(LF-2015) QUESTÕES - DEBATE SOC/FIL

quarta-feira, 24 de junho de 2015

 Questões raciais na escola: construindo um espaço genuinamente democrático e igualitário.

Imagem do Ceert.

À luz de uma discussão promovida no campus da Estrutural do Instituto Federal de Brasília-IFB, no dia 18 de junho do presente ano impetrou-se algumas questões que gravitam em torno da escola. O objetivo da discussão se deu em torno dos problemas existenciais envolvendo as minorias sociais, sobretudo, pessoas negras no âmbito escolar.

A fim de proporcionar ao público docente, discente e em geral uma via de reflexão, este questionário delineará alguns pontos fortes como propulsão discursal. A priori, sugere-se que fique a cargo do mediador do seminário ou do debate o fundamento teórico do assunto. Para tal, sugerimos o capítulo 12 do livro didático de filosofia de autoria de Marilena Chauí (Iniciação à Filosofia, 2015). O assunto do capítulo 12 trata com muita profundidade os problemas relacionados à verdade, tais como: dogmas, opiniões e crenças.

O objetivo desse seminário e ou debate é questionar a escola (educandos e educadores) sobre o seu papel interventivo nos assuntos raciais.
Espera-se que o discurso acerca da temática ultrapasse a formalidade da unilateralidade habitual do nosso modo de ensino. E que dessa maneira realize o diálogo sobre o assunto, promova a igualdade racial no espaço democrático, amplie as ferramentas de denúncia contra o racismo e proporcione um ambiente de diálogo.


Vamos discutir:
1. Defina e conceitue igualdade racial à luz da Lei 12.288, de 20 de julho de 2010. Estatuto da Igualdade Racial.

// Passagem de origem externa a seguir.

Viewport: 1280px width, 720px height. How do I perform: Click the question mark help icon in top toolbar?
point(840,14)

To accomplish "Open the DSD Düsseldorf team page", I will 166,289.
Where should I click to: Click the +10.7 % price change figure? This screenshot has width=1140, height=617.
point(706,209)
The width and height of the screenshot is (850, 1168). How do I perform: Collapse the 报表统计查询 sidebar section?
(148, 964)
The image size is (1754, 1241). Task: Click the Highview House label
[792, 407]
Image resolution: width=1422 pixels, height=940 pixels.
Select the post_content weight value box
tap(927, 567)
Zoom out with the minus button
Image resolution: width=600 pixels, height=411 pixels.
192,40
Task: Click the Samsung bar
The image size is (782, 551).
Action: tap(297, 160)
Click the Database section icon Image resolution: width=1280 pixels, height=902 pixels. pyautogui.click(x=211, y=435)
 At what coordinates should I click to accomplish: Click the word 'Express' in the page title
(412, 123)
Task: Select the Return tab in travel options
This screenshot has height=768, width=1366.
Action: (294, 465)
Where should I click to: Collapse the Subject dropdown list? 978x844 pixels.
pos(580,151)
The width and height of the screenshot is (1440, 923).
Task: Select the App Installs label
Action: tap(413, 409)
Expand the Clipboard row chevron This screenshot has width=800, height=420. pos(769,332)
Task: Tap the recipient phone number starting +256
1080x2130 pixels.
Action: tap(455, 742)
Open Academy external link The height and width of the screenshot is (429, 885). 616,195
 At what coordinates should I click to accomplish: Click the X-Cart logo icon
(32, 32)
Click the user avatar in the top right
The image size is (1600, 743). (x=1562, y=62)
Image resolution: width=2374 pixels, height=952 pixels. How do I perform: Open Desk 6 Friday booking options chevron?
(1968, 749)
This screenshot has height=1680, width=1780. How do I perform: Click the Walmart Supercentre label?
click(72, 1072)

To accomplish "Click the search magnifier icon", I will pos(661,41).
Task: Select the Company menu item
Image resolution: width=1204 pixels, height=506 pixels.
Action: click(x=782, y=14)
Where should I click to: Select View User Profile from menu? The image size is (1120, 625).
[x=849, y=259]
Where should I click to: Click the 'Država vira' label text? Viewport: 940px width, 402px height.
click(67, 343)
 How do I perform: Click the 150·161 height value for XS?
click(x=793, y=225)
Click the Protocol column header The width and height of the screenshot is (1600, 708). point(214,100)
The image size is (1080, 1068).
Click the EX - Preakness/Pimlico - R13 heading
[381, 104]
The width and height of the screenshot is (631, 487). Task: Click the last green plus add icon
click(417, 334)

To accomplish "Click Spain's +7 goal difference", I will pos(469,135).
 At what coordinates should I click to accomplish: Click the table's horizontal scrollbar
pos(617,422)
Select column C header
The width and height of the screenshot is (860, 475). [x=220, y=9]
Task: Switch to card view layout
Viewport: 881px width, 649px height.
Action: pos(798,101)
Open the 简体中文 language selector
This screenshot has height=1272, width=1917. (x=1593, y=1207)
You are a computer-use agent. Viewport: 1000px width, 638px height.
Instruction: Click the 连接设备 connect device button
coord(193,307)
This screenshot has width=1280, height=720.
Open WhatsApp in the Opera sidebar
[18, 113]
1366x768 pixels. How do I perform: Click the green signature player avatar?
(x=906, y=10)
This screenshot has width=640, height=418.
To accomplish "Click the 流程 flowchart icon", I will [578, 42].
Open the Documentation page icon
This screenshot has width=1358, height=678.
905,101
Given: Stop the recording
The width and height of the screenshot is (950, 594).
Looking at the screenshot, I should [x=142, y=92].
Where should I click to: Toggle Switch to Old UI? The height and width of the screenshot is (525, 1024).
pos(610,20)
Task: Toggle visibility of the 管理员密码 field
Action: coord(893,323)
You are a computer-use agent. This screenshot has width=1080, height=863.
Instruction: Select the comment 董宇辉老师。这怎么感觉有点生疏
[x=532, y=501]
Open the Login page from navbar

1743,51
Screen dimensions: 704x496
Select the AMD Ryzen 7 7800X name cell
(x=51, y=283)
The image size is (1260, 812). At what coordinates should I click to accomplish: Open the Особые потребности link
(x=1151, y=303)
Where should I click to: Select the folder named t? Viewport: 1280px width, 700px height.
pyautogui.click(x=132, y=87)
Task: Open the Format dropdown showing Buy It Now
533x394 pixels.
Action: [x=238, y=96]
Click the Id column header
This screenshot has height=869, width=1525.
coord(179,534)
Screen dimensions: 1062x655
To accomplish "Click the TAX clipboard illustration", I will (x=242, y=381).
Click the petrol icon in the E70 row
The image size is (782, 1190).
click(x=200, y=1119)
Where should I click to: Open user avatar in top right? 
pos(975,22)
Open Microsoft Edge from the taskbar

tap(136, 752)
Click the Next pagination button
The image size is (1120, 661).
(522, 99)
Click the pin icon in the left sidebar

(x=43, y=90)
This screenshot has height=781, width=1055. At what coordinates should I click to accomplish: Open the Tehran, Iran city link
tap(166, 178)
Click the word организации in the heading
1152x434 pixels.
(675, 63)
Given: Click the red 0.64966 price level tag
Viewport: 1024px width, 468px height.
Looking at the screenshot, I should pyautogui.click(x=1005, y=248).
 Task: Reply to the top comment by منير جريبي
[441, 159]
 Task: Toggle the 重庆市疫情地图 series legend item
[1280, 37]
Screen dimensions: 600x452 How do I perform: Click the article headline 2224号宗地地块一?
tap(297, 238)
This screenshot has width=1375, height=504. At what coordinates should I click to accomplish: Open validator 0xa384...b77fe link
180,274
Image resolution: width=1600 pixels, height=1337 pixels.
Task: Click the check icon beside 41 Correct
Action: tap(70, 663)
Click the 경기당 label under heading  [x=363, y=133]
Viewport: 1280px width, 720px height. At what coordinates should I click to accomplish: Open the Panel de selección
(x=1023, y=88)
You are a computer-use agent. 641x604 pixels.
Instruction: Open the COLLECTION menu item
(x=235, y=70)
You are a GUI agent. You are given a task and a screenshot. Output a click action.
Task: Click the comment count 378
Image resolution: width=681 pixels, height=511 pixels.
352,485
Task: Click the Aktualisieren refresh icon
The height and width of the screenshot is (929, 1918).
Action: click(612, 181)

2. A escola sempre foi vista pela sociedade como um grande paradoxo: local privilegiado de aprendizado, mas também como local de descaso. Em que sentido a escola promove a igualdade racial? Em que momento a igualdade racial é pauta para a discussão? Em que sentido a prática da igualdade racial é vivenciada pelos alunos e pela escola?

3. De um modo geral, a religião contribui para que a comunidade escolar (pais, responsáveis, professores e alunos) engajem com mais profundidade em suas pautas educacionais, profissionais e sociais. Desse modo, a crença e a confissão religiosa são valores e condutas que, habitualmente, são expressadas em público. Mas, qual crença ou qual religião tem aceitabilidade no âmbito escolar? O que pensamos e sentimos quando falamos da Umbanda e do Candomblé?

4. A escola é uma amostra da nosso sociedade ou ela está apartada da problemática etnico-racial? A cultura, a arte e a religiosidade afrodescendente e afrobrasileira estão presentes e representadas na escola assim como as declaradas representatividades de grupos religiosos?

5. A Lei 10.639 Lei que versa sobre o ensino de história africana e a Lei 9.394 Lei de Diretrizes e Bases da Educação Nacional determinam, de modo geral, o apoio dos movimentos sociais de causa racial, e de forma indireta das políticas públicas específicas e da sociedade em geral à escola para a inserção da questão racial na agenda escolar. Sabemos que estas determinações e orientações ficaram relegadas quase que exclusivamente à Semana da Consciência Negra. O que poderia ser feito a respeito para a efetivação da igualdade racial, da politização sobre os direitos, dos saberes, da história africana e afrobrasilleira, da religiosidade afro, da arte e da cultura na escola?